Or, he could just use a definition of GetPrivateProvideSection which
would marshal the string correctly. A declaration that uses bytes in the
parameter doesn't do any good.
The declaration should be:
[DllImport("kernel32.dll", CharSet=CharSet.Auto)]
static extern uint GetPrivateProfileString(
string lpAppName,
string lpKeyName,
string lpDefault,
[In, Out] char[] lpReturnedString,
uint nSize,
string lpFileName);
The use of the char array is to prevent the marshaling layer from not
sending back all of the characters in the string after finding the first
null character.
It makes it a lot easier than allocating the memory and whatnot (which
should have been placed in a try/finally block, in the case of an
exception).
--
- Nicholas Paldino [.NET/C# MVP]
-
(E-Mail Removed)
"Jon Skeet [C# MVP]" <(E-Mail Removed)> wrote in message
news:b34c99c8-a2fa-476b-ac0c-(E-Mail Removed)...
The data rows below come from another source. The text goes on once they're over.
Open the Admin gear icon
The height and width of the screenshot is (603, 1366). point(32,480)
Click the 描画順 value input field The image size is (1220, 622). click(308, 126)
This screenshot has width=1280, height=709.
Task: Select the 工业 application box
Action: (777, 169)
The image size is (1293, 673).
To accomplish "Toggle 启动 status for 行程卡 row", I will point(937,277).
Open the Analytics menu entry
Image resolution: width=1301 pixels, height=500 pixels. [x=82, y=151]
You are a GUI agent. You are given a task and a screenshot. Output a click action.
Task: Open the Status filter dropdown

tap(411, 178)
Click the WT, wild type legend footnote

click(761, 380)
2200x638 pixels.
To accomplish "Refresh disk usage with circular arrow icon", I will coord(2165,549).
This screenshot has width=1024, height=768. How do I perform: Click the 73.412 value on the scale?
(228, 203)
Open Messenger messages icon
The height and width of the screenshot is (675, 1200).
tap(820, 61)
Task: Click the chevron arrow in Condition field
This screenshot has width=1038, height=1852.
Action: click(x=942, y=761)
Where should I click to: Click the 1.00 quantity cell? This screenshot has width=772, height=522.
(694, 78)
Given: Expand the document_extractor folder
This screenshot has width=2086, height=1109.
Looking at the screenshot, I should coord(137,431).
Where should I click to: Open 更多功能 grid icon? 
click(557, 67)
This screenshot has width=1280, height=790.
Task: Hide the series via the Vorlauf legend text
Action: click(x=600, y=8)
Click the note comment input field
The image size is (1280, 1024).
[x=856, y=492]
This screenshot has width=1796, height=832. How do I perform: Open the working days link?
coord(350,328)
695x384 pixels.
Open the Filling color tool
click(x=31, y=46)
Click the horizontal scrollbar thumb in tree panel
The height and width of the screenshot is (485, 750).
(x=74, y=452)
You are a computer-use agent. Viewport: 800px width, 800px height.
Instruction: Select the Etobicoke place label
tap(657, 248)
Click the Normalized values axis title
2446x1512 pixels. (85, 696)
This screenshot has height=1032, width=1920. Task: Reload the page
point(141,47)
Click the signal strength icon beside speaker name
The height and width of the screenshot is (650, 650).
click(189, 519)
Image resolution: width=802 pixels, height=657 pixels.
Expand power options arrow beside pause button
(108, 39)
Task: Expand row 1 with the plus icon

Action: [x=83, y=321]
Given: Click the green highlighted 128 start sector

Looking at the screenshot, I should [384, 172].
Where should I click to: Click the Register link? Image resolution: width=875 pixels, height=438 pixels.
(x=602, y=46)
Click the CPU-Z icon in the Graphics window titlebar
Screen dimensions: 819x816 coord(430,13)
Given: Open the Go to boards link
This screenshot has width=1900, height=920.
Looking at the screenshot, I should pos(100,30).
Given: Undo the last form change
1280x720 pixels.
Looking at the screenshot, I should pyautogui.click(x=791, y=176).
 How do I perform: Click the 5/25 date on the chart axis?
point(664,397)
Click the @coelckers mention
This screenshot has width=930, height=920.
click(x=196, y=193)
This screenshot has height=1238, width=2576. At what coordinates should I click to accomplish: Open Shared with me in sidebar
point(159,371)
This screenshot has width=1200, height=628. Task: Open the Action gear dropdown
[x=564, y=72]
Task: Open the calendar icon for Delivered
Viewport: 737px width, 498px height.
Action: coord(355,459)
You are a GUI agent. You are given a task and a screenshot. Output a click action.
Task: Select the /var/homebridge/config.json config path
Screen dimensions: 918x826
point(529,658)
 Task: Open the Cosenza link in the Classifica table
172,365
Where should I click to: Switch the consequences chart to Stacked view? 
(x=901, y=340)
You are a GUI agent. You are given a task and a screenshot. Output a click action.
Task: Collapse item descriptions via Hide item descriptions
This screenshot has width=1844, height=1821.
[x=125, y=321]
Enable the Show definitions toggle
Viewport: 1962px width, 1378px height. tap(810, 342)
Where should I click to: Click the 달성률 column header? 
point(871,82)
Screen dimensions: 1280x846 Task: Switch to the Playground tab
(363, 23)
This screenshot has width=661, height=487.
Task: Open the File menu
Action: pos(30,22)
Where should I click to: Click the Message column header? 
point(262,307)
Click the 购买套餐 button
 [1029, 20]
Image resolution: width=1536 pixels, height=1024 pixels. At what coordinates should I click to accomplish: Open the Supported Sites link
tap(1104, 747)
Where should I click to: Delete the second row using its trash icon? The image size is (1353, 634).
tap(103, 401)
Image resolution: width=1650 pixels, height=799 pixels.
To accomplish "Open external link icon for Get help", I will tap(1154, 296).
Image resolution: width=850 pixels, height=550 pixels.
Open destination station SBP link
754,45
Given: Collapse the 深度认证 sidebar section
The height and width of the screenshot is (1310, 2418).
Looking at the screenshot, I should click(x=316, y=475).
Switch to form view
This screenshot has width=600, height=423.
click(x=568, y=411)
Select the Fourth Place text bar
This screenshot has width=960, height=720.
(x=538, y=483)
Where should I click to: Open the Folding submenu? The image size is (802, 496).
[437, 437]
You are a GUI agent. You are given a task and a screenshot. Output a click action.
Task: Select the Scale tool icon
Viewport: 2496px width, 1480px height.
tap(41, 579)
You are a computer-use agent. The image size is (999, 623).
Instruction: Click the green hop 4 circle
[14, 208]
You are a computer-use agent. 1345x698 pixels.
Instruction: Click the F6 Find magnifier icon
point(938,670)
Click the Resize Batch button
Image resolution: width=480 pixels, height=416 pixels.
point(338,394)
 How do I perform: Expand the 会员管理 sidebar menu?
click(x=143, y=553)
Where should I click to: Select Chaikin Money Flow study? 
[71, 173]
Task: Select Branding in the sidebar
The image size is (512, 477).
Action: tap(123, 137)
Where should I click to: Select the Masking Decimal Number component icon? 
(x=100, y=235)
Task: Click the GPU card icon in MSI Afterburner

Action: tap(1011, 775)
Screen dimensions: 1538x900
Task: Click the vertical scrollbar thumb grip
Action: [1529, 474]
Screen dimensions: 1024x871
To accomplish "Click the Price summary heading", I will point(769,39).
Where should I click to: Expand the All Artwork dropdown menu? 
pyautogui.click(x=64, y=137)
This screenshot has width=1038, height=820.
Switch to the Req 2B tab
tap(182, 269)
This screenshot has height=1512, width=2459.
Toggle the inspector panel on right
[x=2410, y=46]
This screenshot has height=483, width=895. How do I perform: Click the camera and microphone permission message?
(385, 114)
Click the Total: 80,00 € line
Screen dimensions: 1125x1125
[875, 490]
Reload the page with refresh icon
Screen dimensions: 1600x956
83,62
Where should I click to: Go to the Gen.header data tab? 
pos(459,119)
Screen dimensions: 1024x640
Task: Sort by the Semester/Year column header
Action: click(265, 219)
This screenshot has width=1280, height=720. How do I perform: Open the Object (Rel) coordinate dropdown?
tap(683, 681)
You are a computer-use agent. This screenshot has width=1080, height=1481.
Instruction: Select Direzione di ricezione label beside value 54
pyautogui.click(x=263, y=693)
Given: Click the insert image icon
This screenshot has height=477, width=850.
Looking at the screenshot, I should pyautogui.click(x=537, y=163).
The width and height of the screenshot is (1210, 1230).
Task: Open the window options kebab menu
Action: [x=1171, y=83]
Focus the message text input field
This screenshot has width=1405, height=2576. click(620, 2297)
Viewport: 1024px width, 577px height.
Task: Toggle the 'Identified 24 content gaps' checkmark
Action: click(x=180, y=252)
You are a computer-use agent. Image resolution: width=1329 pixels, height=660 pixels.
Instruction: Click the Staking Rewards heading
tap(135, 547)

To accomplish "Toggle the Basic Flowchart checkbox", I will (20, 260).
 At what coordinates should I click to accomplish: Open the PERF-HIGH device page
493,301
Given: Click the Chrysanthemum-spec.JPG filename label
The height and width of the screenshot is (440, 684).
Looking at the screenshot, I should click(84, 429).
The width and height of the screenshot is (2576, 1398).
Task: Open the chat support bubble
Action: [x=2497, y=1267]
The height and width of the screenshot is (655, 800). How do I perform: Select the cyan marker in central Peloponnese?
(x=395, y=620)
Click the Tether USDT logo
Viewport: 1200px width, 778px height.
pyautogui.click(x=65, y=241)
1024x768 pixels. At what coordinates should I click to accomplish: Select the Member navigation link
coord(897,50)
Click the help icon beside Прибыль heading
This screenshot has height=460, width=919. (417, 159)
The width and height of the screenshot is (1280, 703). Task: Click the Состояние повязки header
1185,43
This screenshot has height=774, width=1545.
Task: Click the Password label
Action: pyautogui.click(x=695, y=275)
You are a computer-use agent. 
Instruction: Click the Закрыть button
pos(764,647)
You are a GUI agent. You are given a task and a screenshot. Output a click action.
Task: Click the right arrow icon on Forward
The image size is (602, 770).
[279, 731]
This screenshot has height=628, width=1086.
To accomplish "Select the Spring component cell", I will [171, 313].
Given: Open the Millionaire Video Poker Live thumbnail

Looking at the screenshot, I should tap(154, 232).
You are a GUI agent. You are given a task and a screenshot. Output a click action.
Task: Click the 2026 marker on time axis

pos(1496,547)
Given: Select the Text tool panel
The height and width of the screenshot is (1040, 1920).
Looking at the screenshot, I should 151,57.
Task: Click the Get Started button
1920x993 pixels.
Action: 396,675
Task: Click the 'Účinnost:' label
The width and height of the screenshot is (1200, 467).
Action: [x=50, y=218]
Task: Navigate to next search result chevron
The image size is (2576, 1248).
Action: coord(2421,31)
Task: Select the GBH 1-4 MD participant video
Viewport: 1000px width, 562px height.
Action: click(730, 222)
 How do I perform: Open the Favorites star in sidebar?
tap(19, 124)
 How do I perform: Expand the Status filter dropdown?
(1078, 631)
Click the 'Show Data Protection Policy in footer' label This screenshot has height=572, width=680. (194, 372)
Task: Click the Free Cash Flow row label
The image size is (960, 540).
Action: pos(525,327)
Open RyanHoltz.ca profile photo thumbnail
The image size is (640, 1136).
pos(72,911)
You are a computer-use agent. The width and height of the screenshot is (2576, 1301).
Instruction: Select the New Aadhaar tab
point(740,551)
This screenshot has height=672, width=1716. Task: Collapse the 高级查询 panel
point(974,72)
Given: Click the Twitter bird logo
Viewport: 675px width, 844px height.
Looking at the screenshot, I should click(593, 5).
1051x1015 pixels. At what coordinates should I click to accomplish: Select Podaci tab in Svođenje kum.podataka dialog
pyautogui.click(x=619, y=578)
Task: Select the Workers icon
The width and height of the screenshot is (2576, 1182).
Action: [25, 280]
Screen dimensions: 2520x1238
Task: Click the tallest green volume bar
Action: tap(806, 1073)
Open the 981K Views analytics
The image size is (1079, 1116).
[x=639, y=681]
> On Nov 16, 12:34 pm, "Marc" <i...@ingcarlease.nl> wrote:
>> I have a string and every second char is a \0. Can I somehow convert it
>> to a
>> normal string. Or may-be in the underlying code I am doing something
>> wrong,
>> choose the wrong C# type?
>
> I don't know the details of GetPrivateProfileSectionW, but you may
> well be able to get away with creating a byte[] instead of using
> AllocCoTaskMem to return an IntPtr. You can then pass that byte[] into
> GetPrivateProfileSectionW and use Encoding.Unicode afterwards.
>
> Otherwise, use Marshal.Copy to copy the data into a byte[], and then
> again you can use Encoding.Unicode to turn the data into a string.
>
> If these don't work, it's worth asking on the .interop newsgroup.